--- Information provided ---

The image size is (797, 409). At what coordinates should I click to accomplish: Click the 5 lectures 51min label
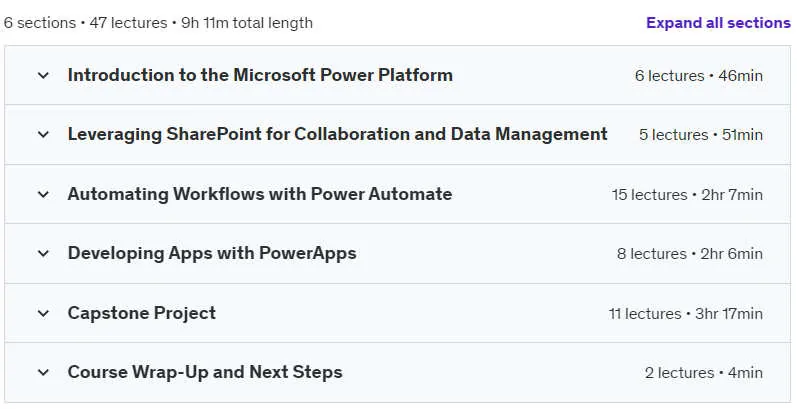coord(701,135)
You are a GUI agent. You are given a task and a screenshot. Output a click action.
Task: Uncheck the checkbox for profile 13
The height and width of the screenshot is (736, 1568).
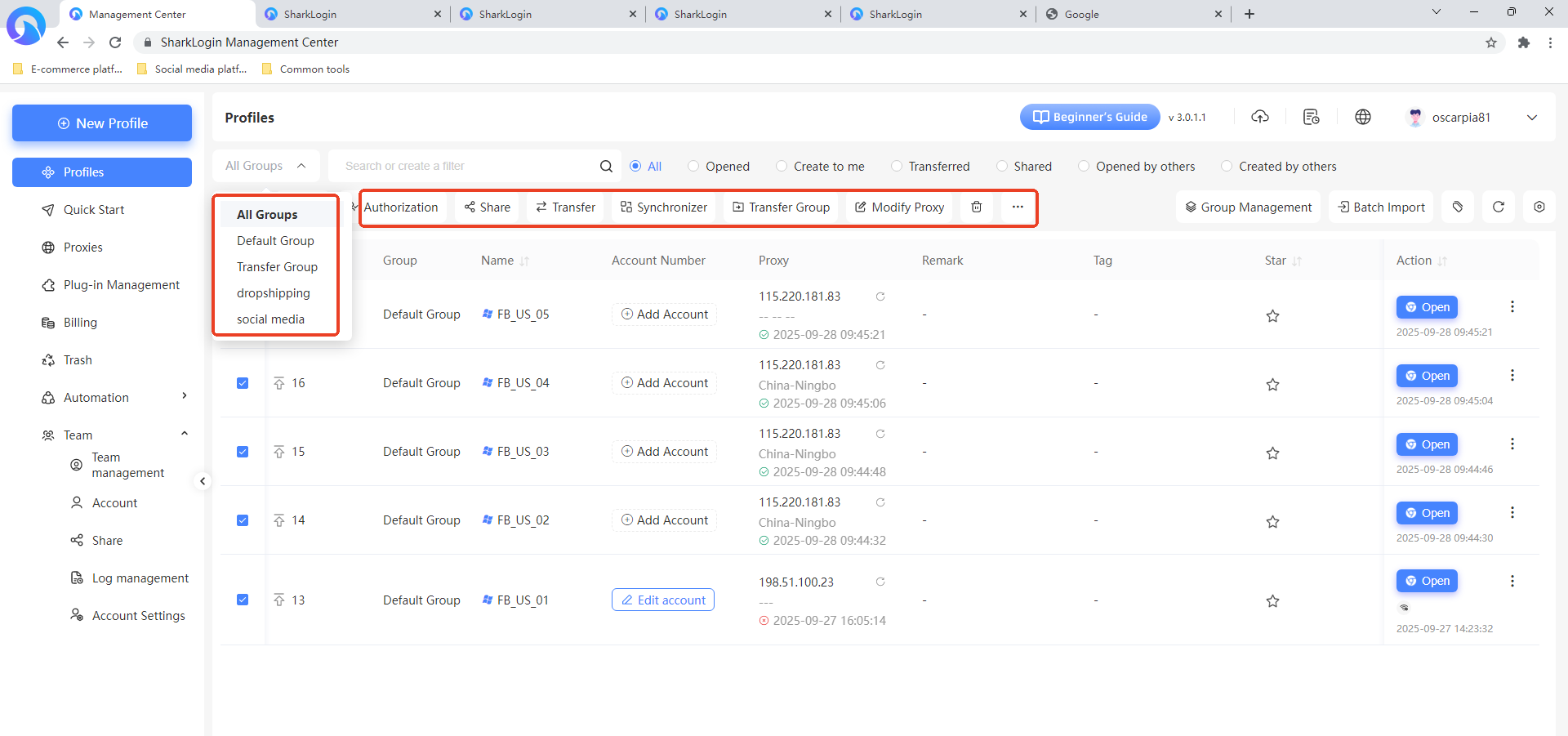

---

Exercise directions
Show, from the listing above, each line that contains the word "screenshot".

Response for this exercise
You are a GUI agent. You are given a task and a screenshot. Output a click action.
The height and width of the screenshot is (736, 1568).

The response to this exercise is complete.